The land boundaries are queried using the Global Self-consistent, Hierarchical, High-resolution Geography Database (GSHHG) . For large datasets, we advise against using the third option, as using high accuracy map can significantly increase the processing time for detecting land. For most datasets, we recommend using the second option, as it offers sufficient accuracy while remaining relatively fast.

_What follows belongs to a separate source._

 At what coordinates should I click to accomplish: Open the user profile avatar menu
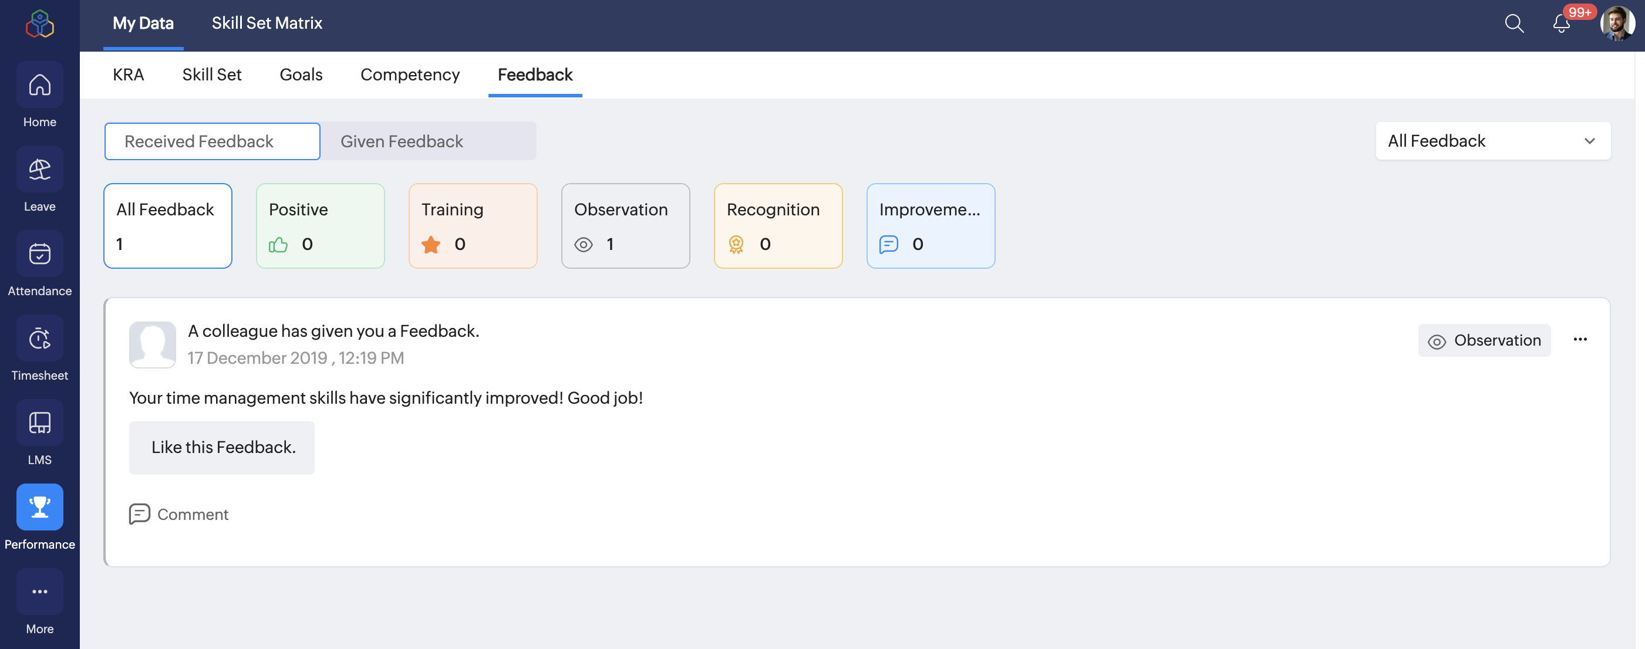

Extend Data Domain to Coastline#
If your dataset’s data domain is close to land (e.g., in HF radar datasets spanning across coastlines), you can extend the data domain beyond the region identified by the convex or concave hulls, reaching up to the coastline. To achieve this, you can enable the fill_coast
option.
By extending the data domain to the land, a zero boundary condition for the velocity field on the land is imposed. However, it’s important to note that this assumption results in less credible reconstructed fields, especially when dealing with large coastal gaps.
The illustration below showcases the impact of activating the fill_coast
feature in the provided example code. Notably, the alteration can be observed in the right panel, where the area between the data domain and the coastline is highlighted in red. This signifies that the gaps extending up to the coastlines will be comprehensively reconstructed.
Refine Grid#
With the refine
argument, you can increase the dataset’s grid size by an integer factor along both longitude and latitude axes. This process involves interpolating the data onto a more refined grid. It’s important to note that this refinement doesn’t enhance the data resolution.
We advise keeping the refinement level at the default value of 1, unless there’s a specific reason to refine the grid size. Increasing the refinement level can significantly increase computation time and may not provide additional benefits in most cases.